Segment Start: Records supplied
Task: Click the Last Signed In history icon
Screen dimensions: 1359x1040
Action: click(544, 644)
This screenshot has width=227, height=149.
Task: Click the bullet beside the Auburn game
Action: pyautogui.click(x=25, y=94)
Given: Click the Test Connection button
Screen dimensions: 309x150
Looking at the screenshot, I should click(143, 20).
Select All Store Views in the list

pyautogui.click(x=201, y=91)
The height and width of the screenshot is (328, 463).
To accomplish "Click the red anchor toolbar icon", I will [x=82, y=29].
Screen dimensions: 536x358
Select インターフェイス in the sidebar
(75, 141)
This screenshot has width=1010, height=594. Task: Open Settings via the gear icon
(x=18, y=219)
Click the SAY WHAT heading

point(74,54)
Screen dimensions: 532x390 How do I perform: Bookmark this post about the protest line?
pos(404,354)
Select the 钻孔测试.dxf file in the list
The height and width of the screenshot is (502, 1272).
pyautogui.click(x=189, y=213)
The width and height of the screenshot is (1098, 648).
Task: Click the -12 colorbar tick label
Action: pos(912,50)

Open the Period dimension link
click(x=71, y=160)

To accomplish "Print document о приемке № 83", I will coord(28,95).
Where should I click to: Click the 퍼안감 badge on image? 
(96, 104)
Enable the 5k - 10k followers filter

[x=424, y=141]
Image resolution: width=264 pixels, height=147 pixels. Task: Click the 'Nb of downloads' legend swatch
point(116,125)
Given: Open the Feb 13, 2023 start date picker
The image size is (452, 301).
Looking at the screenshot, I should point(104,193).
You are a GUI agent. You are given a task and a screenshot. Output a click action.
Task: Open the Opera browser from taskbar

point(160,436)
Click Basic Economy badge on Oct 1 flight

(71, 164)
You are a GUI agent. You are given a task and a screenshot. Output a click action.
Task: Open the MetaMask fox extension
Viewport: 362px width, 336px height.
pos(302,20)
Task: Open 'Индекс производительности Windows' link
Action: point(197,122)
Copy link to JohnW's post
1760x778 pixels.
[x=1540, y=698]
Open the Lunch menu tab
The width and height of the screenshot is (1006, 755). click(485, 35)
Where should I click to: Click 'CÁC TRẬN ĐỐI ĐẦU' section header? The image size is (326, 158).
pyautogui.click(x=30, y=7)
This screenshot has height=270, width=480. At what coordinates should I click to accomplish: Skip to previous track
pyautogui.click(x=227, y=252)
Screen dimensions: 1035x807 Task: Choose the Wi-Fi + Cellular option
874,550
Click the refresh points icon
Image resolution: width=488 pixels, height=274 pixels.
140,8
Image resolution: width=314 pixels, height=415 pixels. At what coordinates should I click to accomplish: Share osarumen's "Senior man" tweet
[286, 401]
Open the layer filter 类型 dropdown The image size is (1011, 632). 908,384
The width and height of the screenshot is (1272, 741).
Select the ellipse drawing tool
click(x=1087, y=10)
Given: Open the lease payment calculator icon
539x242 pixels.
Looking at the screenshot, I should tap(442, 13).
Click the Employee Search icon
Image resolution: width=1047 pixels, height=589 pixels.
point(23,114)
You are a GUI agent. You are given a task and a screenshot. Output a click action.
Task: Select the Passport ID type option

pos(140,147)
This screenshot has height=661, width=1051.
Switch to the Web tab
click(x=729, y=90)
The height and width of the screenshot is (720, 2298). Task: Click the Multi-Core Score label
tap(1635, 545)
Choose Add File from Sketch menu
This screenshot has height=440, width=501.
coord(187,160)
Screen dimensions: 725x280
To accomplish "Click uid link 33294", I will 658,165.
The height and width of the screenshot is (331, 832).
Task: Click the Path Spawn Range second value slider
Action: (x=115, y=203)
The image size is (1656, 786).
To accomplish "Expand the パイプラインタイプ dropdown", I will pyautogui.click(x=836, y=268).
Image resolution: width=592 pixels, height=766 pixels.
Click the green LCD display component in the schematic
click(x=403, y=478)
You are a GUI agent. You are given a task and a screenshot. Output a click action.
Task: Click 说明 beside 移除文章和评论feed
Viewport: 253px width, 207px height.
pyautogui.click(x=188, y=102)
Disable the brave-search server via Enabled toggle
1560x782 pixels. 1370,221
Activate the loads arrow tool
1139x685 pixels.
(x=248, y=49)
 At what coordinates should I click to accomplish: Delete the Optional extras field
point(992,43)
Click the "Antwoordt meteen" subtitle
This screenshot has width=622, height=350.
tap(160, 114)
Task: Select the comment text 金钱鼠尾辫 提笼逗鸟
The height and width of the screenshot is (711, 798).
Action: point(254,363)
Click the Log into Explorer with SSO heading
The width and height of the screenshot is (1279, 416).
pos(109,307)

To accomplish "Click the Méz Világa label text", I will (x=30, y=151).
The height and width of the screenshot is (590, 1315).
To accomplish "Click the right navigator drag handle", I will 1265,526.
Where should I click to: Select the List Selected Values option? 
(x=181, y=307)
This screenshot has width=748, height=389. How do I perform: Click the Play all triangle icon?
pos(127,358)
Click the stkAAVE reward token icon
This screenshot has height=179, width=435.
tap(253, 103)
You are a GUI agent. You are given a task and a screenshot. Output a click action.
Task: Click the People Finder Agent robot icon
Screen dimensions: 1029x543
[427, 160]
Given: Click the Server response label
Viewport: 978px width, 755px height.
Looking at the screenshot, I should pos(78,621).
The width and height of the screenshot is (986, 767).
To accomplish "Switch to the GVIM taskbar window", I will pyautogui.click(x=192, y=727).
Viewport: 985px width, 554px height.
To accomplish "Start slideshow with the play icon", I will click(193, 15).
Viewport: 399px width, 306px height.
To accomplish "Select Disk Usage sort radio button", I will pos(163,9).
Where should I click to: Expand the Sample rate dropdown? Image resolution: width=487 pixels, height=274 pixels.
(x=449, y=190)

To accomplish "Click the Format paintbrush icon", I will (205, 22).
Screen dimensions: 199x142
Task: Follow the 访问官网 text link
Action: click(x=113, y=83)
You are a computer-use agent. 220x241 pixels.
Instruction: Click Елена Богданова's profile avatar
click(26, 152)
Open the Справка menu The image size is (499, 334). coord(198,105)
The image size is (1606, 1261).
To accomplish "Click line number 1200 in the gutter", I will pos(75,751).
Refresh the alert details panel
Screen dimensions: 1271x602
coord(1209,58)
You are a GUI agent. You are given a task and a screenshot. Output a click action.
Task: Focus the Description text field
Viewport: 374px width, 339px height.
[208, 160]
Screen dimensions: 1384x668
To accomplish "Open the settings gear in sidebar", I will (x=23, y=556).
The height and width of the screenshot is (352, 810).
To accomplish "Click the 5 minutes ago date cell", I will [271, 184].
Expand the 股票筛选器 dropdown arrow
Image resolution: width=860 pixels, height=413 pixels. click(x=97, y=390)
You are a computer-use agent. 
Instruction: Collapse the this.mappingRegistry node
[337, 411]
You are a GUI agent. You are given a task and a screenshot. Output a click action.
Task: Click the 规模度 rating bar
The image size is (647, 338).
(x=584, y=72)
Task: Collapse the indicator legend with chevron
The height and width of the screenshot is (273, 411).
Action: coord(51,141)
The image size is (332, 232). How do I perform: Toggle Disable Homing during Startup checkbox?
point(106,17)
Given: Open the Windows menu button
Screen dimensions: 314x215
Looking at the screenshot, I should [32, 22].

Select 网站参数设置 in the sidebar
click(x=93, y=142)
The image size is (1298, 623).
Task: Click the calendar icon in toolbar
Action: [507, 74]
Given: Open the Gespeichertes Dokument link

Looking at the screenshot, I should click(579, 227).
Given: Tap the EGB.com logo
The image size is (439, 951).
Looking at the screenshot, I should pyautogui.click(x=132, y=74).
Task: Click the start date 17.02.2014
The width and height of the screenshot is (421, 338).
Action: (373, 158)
Segment End: Records supplied
Task directions:
Whenever "button" shows up in a line of the listing, copy that whole line.

Solution:
Given: Click the Test Connection button
To accomplish "Select Disk Usage sort radio button", I will pos(163,9).
Given: Open the Windows menu button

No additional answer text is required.